A common denominator of the above ailments is lower-than-normal testosterone levels occurring in a significant proportion of elderly men. Epidemiological associations suggest but do not prove a causal relationship, and intervention studies are required to make a causal relationship plausible. In a recent study we could, indeed, demonstrate a concurrent improvement of features of the metabolic syndrome and of lower urinary tract symptoms (LUTS) upon administration of testosterone to men with lower-than-normal serum testosterone levels.
The first mention of effects of testosterone on bladder function was reported by Holmang et al. finding an increase in peak urinary flow and mean urine volume voided in a testosterone treated group of men compared to placebo treatment. Recently, beneficial effects of testosterone administration on LUTS have also been reported by other authors.
A few studies have analyzed the relationship between circulating testosterone and LUTS symptoms. One study found that hypogonadism was seen in approximately one fifth of elderly men with LUTS, but it had no impact on symptom status. Another study found a relation between symptoms of LUTS and plasma total and bioavailable testosterone but this relationship disappeared after statistical adjustment for age. No consistent correlations were found between total and calculated free testosterone and symptoms of LUTS in other reports.
But a recent study reported that low testosterone levels in clinical bladder outlet obstruction correlated negatively with detrusor pressure at urethral closure and detrusor pressure at maximum flow, while promoting detrusor overactivity. So, the possibility must be considered that the potential beneficial effects of normalization of serum testosterone on symptoms of LUTS are indirect. In fact, the findings of our study support this assumption. While occurring concurrently, a statistically significant correlation between the improvement of features of the metabolic syndrome and the improvements in the IPSS and residual bladder volume could not be established. A number of modes of actions of the indirect effect of testosterone on LUTS may be considered.
The relationship between the metabolic syndrome and LUTS may be due to overactivity of the autonomic nervous system for which hyperinsulinemia, a key element of the metabolic syndrome, might be responsible. While not being responsible for the development of LUTS it may play a key role in increasing the severity of LUTS above an intrinsic basal intensity that is determined by the genitourinary anatomical/pathophysiological characteristics of other ailments leading to LUTS. Another recent study provided evidence that stress conditions could be associated with the development and aggravation of prostatic disease.
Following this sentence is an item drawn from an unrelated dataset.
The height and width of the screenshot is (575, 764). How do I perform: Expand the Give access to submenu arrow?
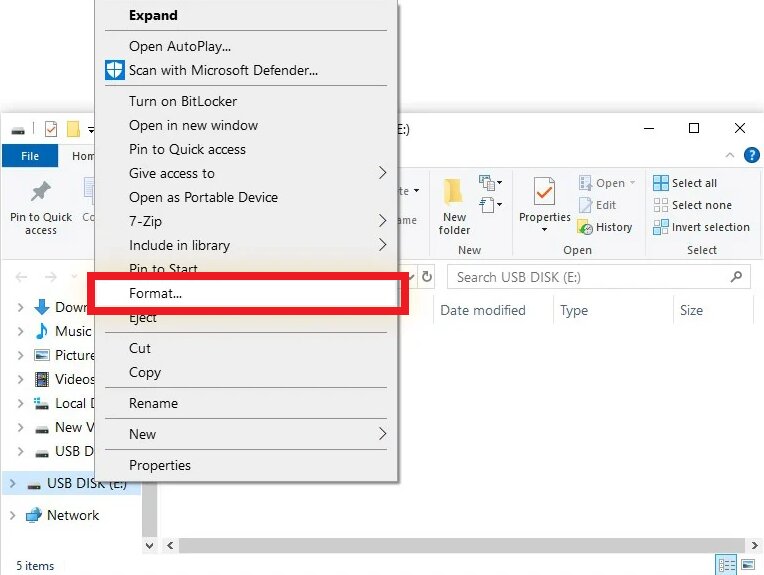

It was found that body mass index, and age, greater diastolic blood pressure reactivity were associated with a greater transition zone volume, greater total prostate gland volume, greater postvoid residual bladder volume, and more severe LUTS.
Inflammatory infiltrates are frequently found in and around nodules in benign prostate hyperplasia (BPH) in symptomatic BPH. The presence of the metabolic syndrome might be a mediator of this association because it is associated with elevated serum C-reactive protein (CRP) concentration, a non-specific marker of inflammation. Testosterone administration leads to an improvement in the levels of inflammation markers such as CRP.
Nitric oxide (NO) exerts a smooth muscle relaxing effect in the urinary tract. NO is a mediator of erection but also of dilatation of the bladder neck and urethra. In humans 72-96% of neurons in the wall of the bladder appear to contain nitric oxide synthase, and clinical studies have convincingly shown that phosphodiesterase inhibitors have a beneficial effect on LUTS. NO-synthase appears to be androgen dependent. Several clinical studies indicate that the phosphodiesterase-inhibitors are not very efficacious when circulating levels of testosterone are low.
In summary: Testosterone itself might not be the 'prime mover' of the effects of testosterone on those structures of the urinary tract anatomically and functionally related to LUTS. Testosterone might exert an indirect effect mediated by the effects on features of the metabolic syndrome, its anti-inflammatory effects, and its effects on nitric oxide/cGMP signaling.